Er freue sich, dass die NWD ab Mai im Kreisgebiet und darüber hinaus kleine Konzerte vor Alten- und Pflegeheimen geben wird, um die Bewohner zu erfreuen, sagt Kähler. Die kleinen Konzerte seien mit Landrat Jürgen Müller und den anderen Bürgermeistern im Kreis abgestimmt. Soweit es sich einrichten lässt, wollen die Bürgermeister bei den Konzerten dabei sein.

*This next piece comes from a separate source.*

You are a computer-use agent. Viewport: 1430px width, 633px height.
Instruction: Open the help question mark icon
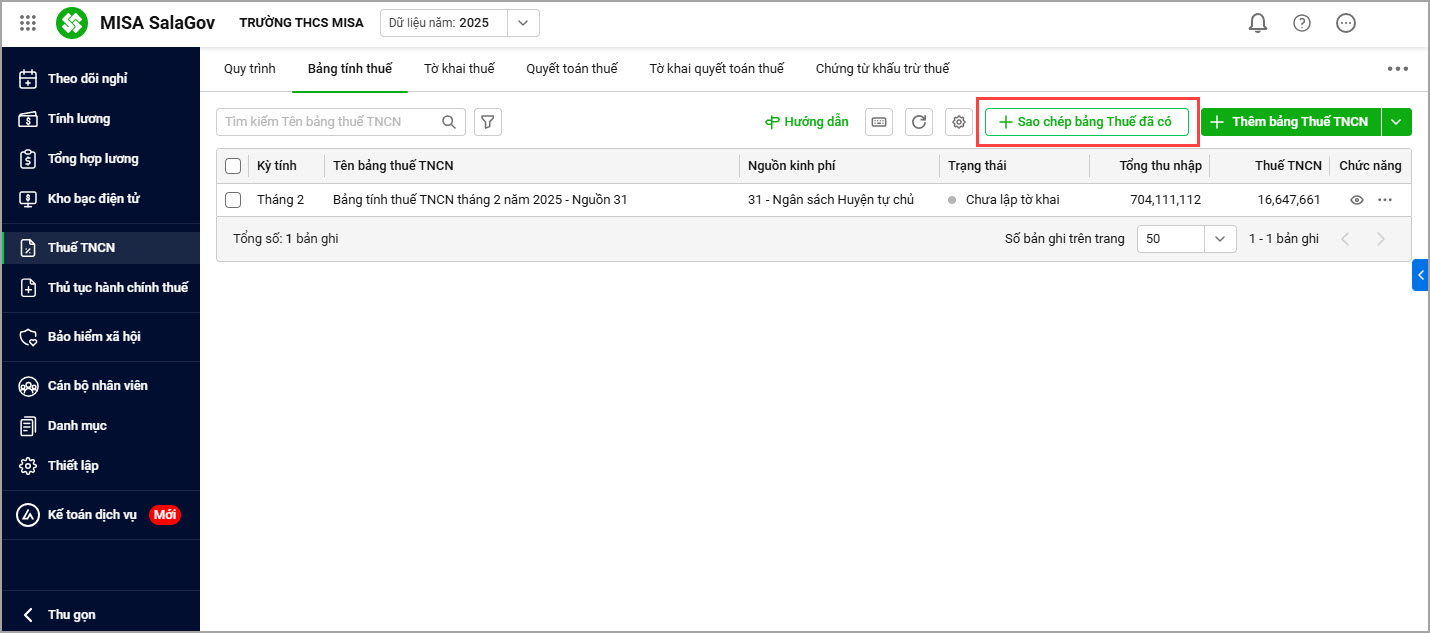click(1302, 23)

In Richtung Land fügt Kähler hinzu: „Ich hätte mich gefreut, wenn wir diese Rechtsauffassung vom Land NRW bereits bei unserer ersten Anfrage Anfang April erhalten hätten. Dann hätten wir schon über Ostern vielen Heimbewohnern eine Freude bereiten können.“

Auch anderen Musikgruppen in der Größenordnung von drei bis fünf Personen sind solche Klein-Konzerte erlaubt. Die Stadt Herford bittet die Interessierten um eine vorherige Abstimmung mit der Ordnungsabteilung.

Kommentare

Axel Hüllhorst  schrieb: 18.04.2020 11:38
Späte Einsicht
Als Musiker freue ich mich natürlich über die aktuelle Wendung in dieser "Ständchen" Frage. Somit ist hoffentlich auch der Weg für andere Musiker frei, die vor dem Verbot gerne für unsere älteren Menschen musiziert hätten.

Aber !, warum bitteschön wollen jetzt die Bürgermeister des Kreises plötzlich an den kleinen Konzerten teilnehmen? Unteranderem die, die es vorher für zu gefährlich und vorbildlos gehalten haben...

Liebe Politiker, lieber Herr Kähler, Bleiben Sie bitte zu Hause!

Wenn sich jetzt ein Bürgermeister neben die Musiker gesellt, wird es über kurz oder lang auch der politische Gegner sein, ein Spaziergänger oder Der- oder Diejenigen, die sich einfach an der Musik erfreuen wollen.

Diese Aufmunterung sollte für unsere "weggesperrten" Seniorinnen und Senioren sein und jetzt nicht als politische Bühne genutzt werden. Schließlich gilt es weiterhin, Kontakte so gering wie möglich zu halten und auf höchste Sicherheit zu achten.